▶ _EXERCISE GOAL_
Below are records; reproduce exactly the lines from the one that has "[Introduction to August/September" through the one that has "Uncategorized (37, 2446)", ends included, and nothing more.

= = = =

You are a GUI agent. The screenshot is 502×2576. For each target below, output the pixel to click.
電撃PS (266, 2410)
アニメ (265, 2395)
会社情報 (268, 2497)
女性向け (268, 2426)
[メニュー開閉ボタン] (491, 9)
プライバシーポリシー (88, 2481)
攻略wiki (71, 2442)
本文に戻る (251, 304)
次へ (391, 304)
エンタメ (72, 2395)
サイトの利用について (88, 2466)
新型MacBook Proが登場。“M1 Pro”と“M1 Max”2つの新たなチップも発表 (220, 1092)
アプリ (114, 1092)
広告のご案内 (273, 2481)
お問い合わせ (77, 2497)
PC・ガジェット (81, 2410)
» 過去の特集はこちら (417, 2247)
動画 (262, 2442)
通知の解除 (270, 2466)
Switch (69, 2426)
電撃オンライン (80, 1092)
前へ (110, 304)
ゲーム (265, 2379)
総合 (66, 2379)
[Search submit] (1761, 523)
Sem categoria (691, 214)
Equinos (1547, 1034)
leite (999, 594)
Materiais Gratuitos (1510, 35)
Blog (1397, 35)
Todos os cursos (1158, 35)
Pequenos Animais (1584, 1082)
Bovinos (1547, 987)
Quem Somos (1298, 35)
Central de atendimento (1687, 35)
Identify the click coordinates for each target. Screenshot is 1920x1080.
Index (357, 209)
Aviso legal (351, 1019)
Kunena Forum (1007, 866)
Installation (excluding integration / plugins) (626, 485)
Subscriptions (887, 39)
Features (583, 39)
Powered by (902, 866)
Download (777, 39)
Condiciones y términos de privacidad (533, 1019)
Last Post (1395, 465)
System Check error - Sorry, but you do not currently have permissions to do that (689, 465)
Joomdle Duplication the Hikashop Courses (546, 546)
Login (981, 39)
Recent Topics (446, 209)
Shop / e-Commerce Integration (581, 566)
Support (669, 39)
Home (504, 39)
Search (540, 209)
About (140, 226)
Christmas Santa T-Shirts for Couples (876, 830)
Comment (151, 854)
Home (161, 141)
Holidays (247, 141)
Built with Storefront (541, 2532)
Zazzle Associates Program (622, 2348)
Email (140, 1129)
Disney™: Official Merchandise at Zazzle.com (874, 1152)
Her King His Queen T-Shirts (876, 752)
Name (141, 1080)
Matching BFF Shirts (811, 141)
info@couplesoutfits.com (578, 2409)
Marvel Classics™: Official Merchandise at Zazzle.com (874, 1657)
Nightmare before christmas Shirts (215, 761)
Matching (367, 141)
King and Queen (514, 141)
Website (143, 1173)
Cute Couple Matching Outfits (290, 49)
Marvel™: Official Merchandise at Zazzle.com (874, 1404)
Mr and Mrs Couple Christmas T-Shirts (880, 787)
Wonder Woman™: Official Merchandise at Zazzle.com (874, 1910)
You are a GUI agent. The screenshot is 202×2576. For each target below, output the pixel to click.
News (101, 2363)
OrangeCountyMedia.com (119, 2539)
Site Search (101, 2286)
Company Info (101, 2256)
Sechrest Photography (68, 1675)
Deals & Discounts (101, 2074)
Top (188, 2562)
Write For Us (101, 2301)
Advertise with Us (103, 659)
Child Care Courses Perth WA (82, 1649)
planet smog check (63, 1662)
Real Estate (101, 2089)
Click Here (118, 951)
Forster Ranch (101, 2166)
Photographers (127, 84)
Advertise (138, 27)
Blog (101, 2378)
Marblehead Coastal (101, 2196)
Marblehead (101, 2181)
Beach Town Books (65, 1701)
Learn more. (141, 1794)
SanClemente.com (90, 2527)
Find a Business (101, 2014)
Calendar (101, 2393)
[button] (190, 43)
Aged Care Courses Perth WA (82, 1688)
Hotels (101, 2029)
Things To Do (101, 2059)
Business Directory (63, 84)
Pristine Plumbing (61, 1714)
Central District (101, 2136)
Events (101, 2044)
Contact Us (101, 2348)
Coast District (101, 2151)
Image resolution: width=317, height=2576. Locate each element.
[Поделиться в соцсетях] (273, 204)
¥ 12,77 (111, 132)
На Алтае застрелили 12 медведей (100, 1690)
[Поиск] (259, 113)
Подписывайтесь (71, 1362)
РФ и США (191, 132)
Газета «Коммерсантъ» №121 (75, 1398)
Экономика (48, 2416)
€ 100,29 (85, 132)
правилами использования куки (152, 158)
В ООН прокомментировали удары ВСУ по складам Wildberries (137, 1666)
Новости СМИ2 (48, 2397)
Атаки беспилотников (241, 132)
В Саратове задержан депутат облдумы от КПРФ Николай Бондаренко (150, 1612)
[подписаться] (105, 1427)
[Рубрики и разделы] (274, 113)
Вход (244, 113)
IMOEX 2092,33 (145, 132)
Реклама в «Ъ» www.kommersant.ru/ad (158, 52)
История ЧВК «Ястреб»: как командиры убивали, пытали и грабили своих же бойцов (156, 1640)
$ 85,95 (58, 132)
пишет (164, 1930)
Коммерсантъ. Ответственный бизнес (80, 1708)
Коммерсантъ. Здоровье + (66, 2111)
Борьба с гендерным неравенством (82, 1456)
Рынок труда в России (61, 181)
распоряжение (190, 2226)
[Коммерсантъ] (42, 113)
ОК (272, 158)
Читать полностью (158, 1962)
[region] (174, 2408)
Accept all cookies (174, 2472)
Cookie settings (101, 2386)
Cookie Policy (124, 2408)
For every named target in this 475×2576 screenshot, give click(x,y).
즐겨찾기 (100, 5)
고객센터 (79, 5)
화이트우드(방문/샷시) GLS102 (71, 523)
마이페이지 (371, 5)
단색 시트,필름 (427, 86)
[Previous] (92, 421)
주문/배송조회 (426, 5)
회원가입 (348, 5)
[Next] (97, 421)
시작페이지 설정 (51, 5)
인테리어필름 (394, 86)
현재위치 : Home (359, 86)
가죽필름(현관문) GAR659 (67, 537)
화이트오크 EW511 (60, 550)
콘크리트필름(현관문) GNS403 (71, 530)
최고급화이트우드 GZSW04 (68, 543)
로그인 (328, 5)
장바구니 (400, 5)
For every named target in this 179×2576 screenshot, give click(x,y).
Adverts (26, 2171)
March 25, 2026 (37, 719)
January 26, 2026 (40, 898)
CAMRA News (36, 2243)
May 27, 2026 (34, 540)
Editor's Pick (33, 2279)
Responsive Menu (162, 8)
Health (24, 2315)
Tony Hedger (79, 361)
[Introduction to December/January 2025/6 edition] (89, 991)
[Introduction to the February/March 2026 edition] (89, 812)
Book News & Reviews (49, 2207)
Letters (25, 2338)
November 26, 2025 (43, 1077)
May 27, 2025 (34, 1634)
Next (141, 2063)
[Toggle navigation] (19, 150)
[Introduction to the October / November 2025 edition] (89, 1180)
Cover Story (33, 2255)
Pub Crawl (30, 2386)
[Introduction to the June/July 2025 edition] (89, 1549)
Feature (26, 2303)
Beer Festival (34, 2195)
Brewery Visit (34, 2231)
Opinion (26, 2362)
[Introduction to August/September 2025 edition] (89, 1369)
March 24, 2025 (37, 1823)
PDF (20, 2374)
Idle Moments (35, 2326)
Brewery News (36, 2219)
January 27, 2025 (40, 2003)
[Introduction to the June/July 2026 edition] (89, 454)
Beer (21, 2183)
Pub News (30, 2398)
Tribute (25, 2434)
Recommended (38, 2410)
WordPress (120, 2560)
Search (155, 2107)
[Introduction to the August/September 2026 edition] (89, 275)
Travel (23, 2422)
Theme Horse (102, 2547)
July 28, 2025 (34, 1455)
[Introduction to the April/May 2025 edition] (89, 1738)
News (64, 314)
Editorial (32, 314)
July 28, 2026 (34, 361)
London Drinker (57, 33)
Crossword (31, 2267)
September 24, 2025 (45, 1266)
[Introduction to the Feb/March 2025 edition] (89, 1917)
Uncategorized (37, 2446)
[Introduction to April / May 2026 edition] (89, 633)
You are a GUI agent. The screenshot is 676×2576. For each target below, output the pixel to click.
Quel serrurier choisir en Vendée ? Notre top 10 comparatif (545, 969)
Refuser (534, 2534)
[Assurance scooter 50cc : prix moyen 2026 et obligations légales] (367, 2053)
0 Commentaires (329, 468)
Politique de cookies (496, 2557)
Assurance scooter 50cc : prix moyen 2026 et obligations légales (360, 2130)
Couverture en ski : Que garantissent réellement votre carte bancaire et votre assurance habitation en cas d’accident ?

= = = =

▶ _WRITTEN RESPONSE_
[Introduction to August/September 2025 edition] (89, 1369)
March 24, 2025 (37, 1823)
PDF (20, 2374)
Idle Moments (35, 2326)
Brewery News (36, 2219)
January 27, 2025 (40, 2003)
[Introduction to the June/July 2026 edition] (89, 454)
Beer (21, 2183)
Pub News (30, 2398)
Tribute (25, 2434)
Recommended (38, 2410)
WordPress (120, 2560)
Search (155, 2107)
[Introduction to the August/September 2026 edition] (89, 275)
Travel (23, 2422)
Theme Horse (102, 2547)
July 28, 2025 (34, 1455)
[Introduction to the April/May 2025 edition] (89, 1738)
News (64, 314)
Editorial (32, 314)
July 28, 2026 (34, 361)
London Drinker (57, 33)
Crossword (31, 2267)
September 24, 2025 (45, 1266)
[Introduction to the Feb/March 2025 edition] (89, 1917)
Uncategorized (37, 2446)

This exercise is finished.